— BEGIN Material provided —

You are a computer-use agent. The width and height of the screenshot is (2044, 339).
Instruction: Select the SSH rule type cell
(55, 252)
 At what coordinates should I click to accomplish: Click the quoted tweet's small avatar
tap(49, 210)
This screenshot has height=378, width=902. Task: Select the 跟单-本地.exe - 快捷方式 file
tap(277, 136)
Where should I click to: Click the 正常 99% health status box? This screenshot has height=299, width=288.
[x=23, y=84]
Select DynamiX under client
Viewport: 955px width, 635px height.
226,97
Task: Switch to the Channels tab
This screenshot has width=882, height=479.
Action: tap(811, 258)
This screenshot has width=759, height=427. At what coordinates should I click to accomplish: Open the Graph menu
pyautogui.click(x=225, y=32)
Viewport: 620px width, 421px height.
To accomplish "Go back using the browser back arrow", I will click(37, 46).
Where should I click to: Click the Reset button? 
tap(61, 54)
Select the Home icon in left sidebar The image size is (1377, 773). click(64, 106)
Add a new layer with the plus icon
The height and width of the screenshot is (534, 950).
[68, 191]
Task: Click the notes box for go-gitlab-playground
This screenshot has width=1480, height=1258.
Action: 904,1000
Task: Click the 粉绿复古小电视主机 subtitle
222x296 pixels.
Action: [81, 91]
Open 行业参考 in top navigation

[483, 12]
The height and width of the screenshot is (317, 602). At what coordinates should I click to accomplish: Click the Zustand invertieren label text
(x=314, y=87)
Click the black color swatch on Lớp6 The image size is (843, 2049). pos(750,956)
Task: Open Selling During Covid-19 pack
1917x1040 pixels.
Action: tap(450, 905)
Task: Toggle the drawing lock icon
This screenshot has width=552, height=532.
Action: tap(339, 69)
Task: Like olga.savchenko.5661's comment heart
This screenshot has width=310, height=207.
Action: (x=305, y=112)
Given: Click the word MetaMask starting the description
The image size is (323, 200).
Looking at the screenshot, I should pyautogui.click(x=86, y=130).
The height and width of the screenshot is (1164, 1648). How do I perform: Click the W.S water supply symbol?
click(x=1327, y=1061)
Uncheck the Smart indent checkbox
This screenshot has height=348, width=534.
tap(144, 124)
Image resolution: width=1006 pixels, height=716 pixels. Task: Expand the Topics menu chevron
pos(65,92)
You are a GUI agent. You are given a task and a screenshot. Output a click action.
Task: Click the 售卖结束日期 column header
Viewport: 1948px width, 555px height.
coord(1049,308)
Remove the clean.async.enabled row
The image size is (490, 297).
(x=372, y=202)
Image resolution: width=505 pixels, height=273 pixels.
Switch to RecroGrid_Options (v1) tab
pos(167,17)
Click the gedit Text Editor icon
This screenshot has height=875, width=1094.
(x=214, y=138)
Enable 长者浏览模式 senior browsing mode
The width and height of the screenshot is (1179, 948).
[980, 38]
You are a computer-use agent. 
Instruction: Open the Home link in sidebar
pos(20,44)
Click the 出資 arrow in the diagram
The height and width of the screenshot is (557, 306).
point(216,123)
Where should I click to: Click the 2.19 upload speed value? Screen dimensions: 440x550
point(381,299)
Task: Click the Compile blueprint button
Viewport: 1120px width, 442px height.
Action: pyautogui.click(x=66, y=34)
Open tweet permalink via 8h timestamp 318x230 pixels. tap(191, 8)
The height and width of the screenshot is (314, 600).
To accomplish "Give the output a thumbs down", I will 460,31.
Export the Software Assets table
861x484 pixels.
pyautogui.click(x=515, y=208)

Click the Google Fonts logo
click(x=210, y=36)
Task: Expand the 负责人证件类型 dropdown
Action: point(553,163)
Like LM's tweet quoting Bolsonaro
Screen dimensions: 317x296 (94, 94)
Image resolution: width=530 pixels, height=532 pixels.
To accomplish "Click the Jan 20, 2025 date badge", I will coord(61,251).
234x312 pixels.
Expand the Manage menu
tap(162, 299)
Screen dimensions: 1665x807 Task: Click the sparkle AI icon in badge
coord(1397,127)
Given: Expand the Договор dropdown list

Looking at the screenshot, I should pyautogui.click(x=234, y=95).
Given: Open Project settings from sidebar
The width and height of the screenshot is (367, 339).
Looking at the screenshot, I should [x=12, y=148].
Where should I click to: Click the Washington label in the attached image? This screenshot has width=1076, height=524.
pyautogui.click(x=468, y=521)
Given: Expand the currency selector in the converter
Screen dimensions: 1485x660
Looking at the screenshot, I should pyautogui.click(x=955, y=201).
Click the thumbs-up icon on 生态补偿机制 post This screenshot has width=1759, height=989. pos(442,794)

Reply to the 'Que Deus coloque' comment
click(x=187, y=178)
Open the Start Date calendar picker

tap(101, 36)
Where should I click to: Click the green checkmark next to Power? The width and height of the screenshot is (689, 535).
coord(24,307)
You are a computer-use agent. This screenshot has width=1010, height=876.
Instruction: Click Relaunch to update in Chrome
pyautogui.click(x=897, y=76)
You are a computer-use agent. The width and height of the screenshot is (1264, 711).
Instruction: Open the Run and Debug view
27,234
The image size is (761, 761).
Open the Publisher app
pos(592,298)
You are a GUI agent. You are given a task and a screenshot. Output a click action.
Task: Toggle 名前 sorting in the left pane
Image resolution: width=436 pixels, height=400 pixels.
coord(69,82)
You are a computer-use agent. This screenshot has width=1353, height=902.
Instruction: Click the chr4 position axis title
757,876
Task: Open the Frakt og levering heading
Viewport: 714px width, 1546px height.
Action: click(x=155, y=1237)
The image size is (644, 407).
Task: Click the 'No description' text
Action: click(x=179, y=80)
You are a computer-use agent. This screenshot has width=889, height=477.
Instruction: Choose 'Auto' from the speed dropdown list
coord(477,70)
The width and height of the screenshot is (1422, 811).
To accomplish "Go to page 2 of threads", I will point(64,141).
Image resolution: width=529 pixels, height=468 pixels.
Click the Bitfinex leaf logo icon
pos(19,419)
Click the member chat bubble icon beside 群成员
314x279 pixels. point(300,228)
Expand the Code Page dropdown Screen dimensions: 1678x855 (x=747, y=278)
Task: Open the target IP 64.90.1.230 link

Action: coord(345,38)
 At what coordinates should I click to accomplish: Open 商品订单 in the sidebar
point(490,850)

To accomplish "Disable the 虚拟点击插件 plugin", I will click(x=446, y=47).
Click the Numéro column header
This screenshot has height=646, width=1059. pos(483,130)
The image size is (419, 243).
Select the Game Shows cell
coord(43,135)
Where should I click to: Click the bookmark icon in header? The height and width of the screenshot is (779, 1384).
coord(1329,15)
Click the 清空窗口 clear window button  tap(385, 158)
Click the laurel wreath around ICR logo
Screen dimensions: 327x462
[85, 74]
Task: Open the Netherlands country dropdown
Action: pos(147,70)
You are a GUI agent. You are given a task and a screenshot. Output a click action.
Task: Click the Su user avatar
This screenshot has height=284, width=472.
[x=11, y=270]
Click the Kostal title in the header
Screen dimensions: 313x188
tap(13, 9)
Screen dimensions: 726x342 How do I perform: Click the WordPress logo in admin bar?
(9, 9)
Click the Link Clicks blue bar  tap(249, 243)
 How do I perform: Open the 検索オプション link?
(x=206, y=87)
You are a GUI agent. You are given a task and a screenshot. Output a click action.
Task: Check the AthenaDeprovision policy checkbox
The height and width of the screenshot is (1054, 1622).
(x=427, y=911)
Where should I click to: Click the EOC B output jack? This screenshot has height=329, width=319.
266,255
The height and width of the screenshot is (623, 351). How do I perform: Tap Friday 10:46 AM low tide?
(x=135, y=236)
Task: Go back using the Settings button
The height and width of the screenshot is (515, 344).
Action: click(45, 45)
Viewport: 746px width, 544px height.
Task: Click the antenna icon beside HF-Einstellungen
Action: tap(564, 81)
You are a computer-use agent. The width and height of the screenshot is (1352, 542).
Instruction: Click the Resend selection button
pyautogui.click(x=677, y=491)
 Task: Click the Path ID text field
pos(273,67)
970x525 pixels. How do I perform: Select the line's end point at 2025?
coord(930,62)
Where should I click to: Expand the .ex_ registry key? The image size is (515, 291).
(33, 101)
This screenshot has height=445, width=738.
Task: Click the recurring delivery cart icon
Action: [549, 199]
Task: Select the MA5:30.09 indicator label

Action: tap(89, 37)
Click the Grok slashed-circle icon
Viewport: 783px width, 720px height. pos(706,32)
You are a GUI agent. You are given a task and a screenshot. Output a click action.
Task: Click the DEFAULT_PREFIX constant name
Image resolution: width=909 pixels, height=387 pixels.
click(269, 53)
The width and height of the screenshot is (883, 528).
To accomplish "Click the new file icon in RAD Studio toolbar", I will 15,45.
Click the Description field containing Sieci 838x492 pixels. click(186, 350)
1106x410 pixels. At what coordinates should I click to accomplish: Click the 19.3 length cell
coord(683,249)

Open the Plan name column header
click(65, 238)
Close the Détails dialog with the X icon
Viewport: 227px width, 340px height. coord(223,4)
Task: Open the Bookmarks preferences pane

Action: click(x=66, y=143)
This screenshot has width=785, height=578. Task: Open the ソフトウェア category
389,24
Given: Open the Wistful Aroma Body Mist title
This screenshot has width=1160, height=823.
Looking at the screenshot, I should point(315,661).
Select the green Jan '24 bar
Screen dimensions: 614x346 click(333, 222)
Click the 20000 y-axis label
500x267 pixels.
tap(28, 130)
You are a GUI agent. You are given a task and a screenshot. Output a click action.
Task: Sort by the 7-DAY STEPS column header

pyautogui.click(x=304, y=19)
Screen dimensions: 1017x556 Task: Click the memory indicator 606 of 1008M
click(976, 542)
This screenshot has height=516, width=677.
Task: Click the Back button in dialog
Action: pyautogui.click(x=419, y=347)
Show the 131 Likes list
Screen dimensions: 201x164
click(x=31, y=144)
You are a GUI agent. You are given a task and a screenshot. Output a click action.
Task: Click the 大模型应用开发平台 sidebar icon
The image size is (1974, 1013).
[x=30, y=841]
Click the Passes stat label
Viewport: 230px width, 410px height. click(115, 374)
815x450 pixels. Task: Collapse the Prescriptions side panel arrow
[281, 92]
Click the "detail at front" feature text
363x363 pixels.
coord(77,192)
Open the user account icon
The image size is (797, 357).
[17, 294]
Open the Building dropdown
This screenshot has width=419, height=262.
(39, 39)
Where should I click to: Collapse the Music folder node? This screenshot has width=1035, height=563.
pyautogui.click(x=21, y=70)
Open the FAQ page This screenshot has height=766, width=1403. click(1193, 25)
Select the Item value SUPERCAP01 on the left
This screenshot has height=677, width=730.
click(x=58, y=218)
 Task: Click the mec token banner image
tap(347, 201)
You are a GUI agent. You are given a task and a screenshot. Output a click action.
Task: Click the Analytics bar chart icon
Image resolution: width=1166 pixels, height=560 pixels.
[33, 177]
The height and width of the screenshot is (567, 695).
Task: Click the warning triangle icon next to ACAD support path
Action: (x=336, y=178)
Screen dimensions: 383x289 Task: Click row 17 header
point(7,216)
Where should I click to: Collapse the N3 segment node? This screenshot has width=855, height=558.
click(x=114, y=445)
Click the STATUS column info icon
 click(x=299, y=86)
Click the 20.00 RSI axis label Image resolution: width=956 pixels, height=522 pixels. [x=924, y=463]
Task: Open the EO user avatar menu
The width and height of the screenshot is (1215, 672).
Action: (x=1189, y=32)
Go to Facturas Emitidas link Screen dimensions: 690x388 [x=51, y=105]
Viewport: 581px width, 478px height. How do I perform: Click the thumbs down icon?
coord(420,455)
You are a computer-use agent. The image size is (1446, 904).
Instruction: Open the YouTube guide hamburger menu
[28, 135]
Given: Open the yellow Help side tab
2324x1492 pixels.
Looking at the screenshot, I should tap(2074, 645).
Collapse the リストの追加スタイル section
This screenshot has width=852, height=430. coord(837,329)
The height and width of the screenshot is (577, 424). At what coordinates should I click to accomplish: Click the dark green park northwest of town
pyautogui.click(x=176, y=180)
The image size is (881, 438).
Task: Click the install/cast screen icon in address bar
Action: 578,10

— END Material provided —

§ **Work to do**
Can you copy the rows above, character for character, from the line containing "Expand the Code" through the line containing "Action: pos(147,70)", including both of those lines?

§ **Result of this task**
Expand the Code Page dropdown Screen dimensions: 1678x855 (x=747, y=278)
Task: Open the target IP 64.90.1.230 link

Action: coord(345,38)
 At what coordinates should I click to accomplish: Open 商品订单 in the sidebar
point(490,850)

To accomplish "Disable the 虚拟点击插件 plugin", I will click(x=446, y=47).
Click the Numéro column header
This screenshot has height=646, width=1059. pos(483,130)
The image size is (419, 243).
Select the Game Shows cell
coord(43,135)
Where should I click to: Click the bookmark icon in header? The height and width of the screenshot is (779, 1384).
coord(1329,15)
Click the 清空窗口 clear window button  tap(385, 158)
Click the laurel wreath around ICR logo
Screen dimensions: 327x462
[85, 74]
Task: Open the Netherlands country dropdown
Action: pos(147,70)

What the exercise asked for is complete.